The legal action was joined by over 400 fellow pilots, trained to fly the fourth-generation narrow-body 737 MAX aircraft. They accuse the Chicago-based aviation corporation of hushing known concerns about the glitch-ridden equipment installed on the jets.
The main problem with the jets is rooted in the “inherently dangerous aerodynamic handling defects” of the Maneuvering Characteristics Augmentation System (MCAS), designed to prevent the plane from stalling. Its smooth operation depends on data it receives from two Angle of Attack (AoA) alert sensors. There are two of them for a reason: if the data from the sensors does not match, then a AoA Disagree alert should light up, notifying the pilots of the discrepancy.
For the latter to work properly, an optional set of indicators needs to be installed on the plane, and only 20 percent of the 737 MAX jets had them. Boeing recently admitted that it knew of the problem since at least 2017, but did not notify the US Federal Aviation Authority (FAA) until after the Lion Air flight with 189 people on board crashed in Indonesia last October. Moreover, it did not plan to update the software until 2020.
The lawsuit, which demands compensation for lost wages and mental suffering that the pilots endured due to the grounding, alleges that the aviation giant should have known that by sweeping the issue under the rug, it set the stage for exactly that outcome.
The complaint says that Boeing “engaged in an unprecedented cover-up of the known design flaws of the MAX, which predictably resulted in the crashes of two MAX aircraft and subsequent grounding of all MAX aircraft worldwide.”
Pilots “suffer and continue to suffer significant lost wages, among other economic and non-economic damages,” it claims.
In addition, the pilots accuse Boeing of providing little instruction on how to handle the anti-stalling feature, which is only briefly mentioned in the flight manuals.
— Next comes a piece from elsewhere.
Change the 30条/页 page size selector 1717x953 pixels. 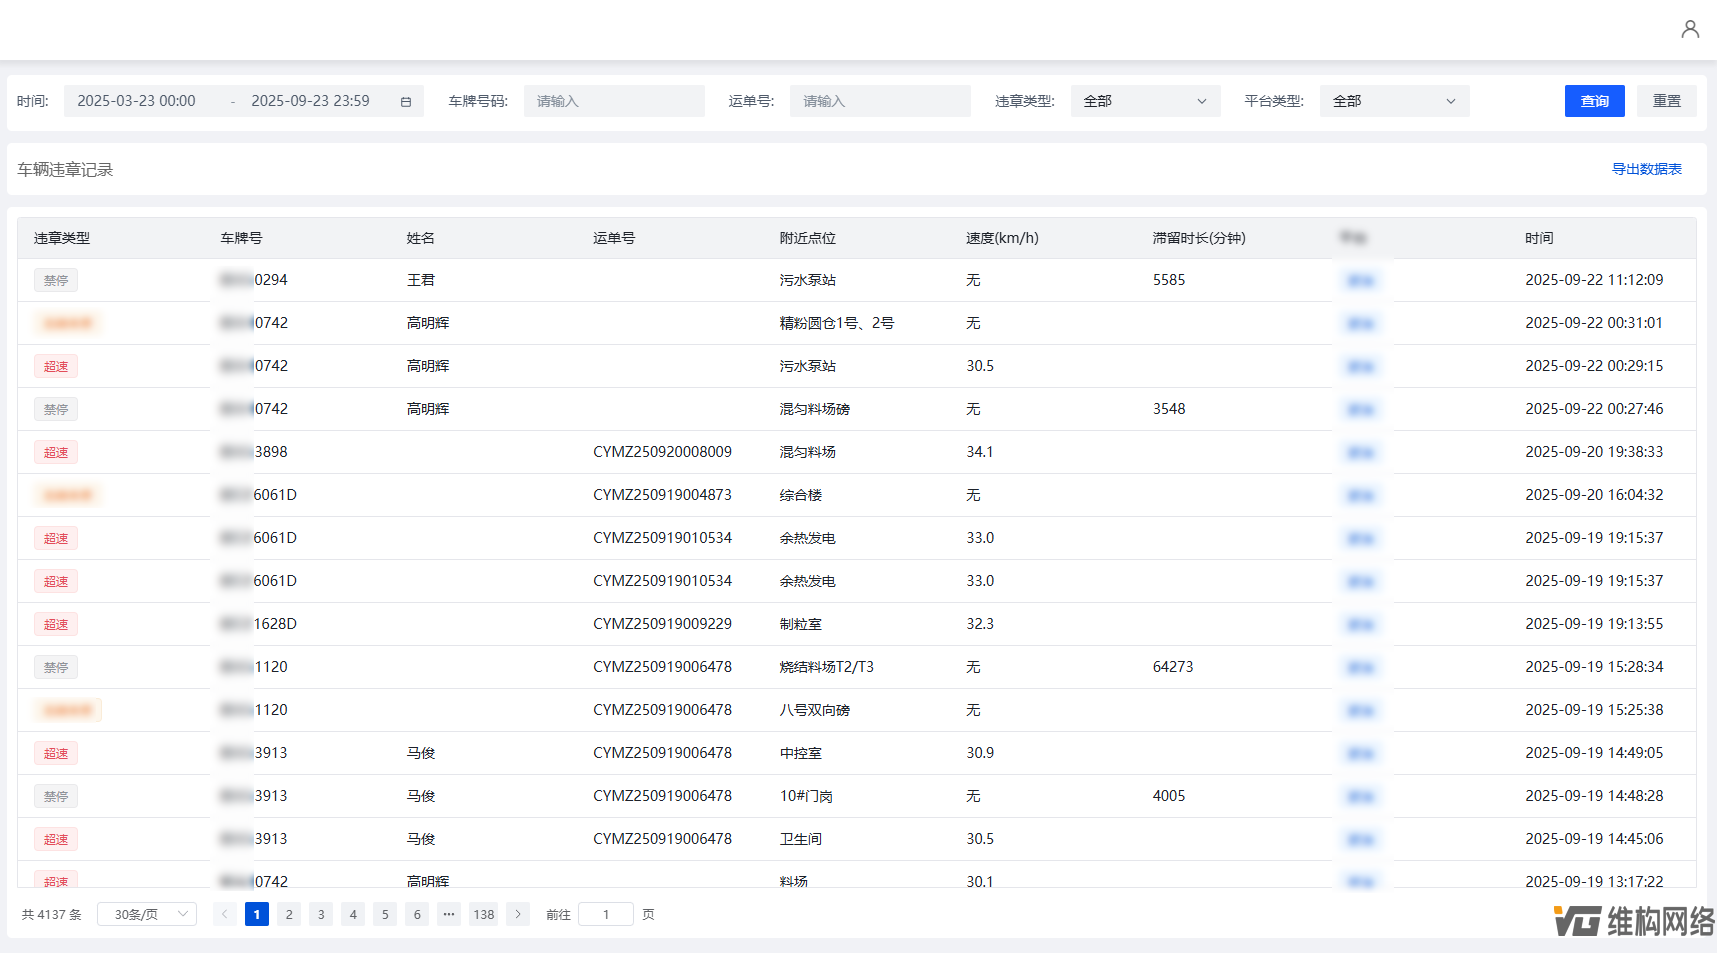tap(147, 914)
They allege that such casual approach to familiarizing pilots with new software was deliberate – and was meant to save the cost of introducing new simulator-based training so that pilots would take up “revenue-generating routes as quickly as possible.”
The plaintiffs say that their ultimate goal is to prevent tragedies such as the Lion Air and Ethiopian Airlines crashes, which claimed 346 lives, from happening in the future by deterring “Boeing and other airplane manufacturers from placing corporate profits ahead of the lives of the pilots, crews, and general public they service.”
The lawsuit will be heard by a Chicago court in October.